As a city, Salzburg feels much older and much simpler than Vienna. It has an almost complacent feel to it – that it knows it has already established its name in the world. People will come because of what it is, and what its children have done. Should the world really expect too much more from this place?
We arrived later in the day than we had intended, but early enough to have a leisurely late lunch on the Residenzplatz, enjoying frothy Weissbier in tall and slender glasses, watching the sun pass behind the towers of the Salzburger Dom and listening to the tuneless chants of Slovakian football supporters, in town for a match that night.

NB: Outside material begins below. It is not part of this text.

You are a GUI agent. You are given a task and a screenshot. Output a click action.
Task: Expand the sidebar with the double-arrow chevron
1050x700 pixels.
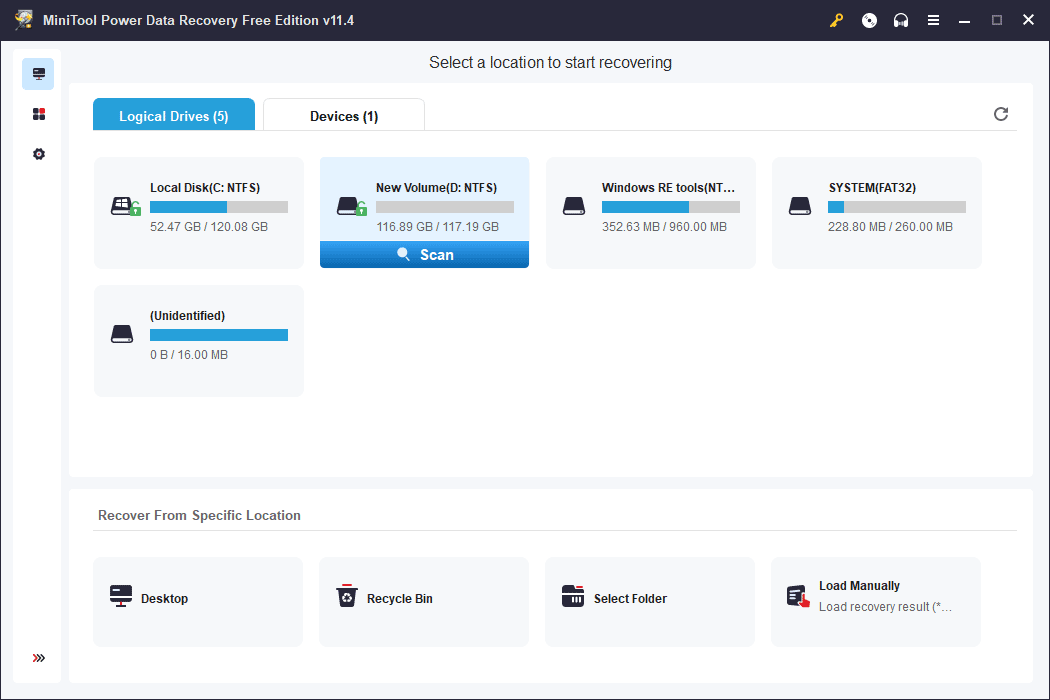38,658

View west from the Mönchsberg
That evening, after we’d found ourselves a hotel for the night, we climbed up the Mönchsberg and wandered through the woods on its top, and on into the fortress, perched up a slope so precipitous I wondered what a drudgery would it be to work as a footman at the Prince-Archbishop’s court, tramping up and down that every day. But we got up there eventually. From a parapet hundreds of feet above the foot of the cliffs, we watched the sun slowly fall in the west, and the sky light up in a gorgeous blaze of pinks and oranges over the spires of Salzburg.
Everyone looked very happy and content.
Even Chrissie and Christian seem to have forgotten their scares of the morning, as we all gazed wistfully out over the city.
The spires of Salzburg
I had grand plans of “going out” in Salzburg. Surely there must be bars and clubs and people and music in this place? Maybe there were, but we never found them. We were all pretty wiped out anyway.
The old centre was totally quiet and subdued, the streets nearly empty save for a few tourists meandering aimlessly past bizarrely arranged shop windows. Everywhere wanted to sell you Mozart chocolate balls.
Don't mind if I do...
We settled down for the finest Schnitzels of the tour in front of Mozarts Geburtshaus, and ran through the best moments of the day.
“Tomorrow the mountains then?” asked Chrissie.
“Oh yes. You wanna swap bikes?”
“Hyaa, right!” she guffawed. (She sometimes does.)
“Well, if I remember rightly there’s only a couple of tunnels to get through too.”
She stopped laughing.
“Nooo….” she said, almost in a whimper.
I said nothing, and just smiled at her sweetly.